The U.S. Department of Health and Human Services (HHS) and state insurance regulators started the rate review program to implement a section of the Patient Protection and Affordable Care Act of 2010 (PPACA).

PPACA does not give state or federal regulators the authority to limit rate increases, but it does give HHS the authority to require health insurers to explain what HHS believes to be “unreasonable” rate increase on the Web.

The federal government’s rate review disclosure website has attracted about 50,000 visitors, officials say.

HHS officials have said in regulations that state regulators with the ability and willingness to review rate changes should review the reasonableness of any notices of increases over 10%. In states in which state regulators are unable or unwilling to review rates, HHS handles the task.

The 186 double-digit rate increases announced from Sept. 1, 2011, through March 10, 2012, could affect a total of 1.3 million people, officials say in a report on the performance of the rate review program.

HHS has reviewed 61 of the rate filings subject to reviews and completed 28 of the reviews, and state regulators have reviewed 125.

Regulators in some of the states have had the authority to reduce or reject rate increases since before PPACA was enacted, and regulators in other states have gained rate-control authority since the act was signed into law.

States have required or persuaded insurers to reduce the increases they have reviewed by an average of 6.4%, officials say.

HHS has concluded that 71% of the 28 rate increase proposals it has reviewed were unreasonable.

The most common reason was that another PPACA provision requires plans to spend 80% of individual and small group revenue on health care or quality improvement efforts, and federal regulators believed the proposals would result in projected medical loss ratios below 80%.

Kentucky, Nevada and Texas are some of the states that report seeing a reduction in the number of insurers announcing rate increases exceeding 10%, officials say.

California, New York and Oregon are some of the states in which regulators have taken active steps to reduce proposed increases, officials say.

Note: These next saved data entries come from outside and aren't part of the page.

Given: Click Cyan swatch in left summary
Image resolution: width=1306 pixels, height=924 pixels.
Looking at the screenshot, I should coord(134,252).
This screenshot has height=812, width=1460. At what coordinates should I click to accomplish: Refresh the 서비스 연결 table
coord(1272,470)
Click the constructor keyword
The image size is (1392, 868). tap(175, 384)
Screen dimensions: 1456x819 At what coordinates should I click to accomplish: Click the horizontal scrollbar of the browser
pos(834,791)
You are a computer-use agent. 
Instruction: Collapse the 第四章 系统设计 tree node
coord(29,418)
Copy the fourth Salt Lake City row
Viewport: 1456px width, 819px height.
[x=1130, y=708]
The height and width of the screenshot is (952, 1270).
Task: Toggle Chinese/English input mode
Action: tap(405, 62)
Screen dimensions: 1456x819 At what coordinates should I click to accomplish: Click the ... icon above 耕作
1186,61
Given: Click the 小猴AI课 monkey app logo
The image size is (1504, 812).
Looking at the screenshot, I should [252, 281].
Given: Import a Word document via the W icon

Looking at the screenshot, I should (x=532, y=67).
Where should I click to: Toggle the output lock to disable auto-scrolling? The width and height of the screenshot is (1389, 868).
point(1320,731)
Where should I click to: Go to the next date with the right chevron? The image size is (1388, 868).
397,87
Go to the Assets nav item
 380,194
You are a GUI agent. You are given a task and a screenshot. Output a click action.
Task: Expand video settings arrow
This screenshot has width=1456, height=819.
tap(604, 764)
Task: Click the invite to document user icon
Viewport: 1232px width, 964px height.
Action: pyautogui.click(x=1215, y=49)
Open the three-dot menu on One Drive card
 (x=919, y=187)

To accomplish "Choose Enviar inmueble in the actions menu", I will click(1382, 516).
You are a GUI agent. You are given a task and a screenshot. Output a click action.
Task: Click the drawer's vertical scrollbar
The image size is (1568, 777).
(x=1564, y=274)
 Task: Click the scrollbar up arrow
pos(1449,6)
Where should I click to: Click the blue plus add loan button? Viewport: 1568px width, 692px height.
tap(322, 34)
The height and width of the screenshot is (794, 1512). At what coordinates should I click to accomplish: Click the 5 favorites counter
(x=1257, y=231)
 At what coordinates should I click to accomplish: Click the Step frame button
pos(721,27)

The average size of rate increase reductions seems to be growing over time, and, in Nevada and Oregon, individual rates seem to be falling as a result of the rate review program, officials add.

HHS officials do not discuss in the report whether they have taken any steps to verify whether reductions in rate increase requests are warranted or whether, in any cases, cuts in proposed rates have led to losses at insurers or cutbacks in the scope of insurers’ operations.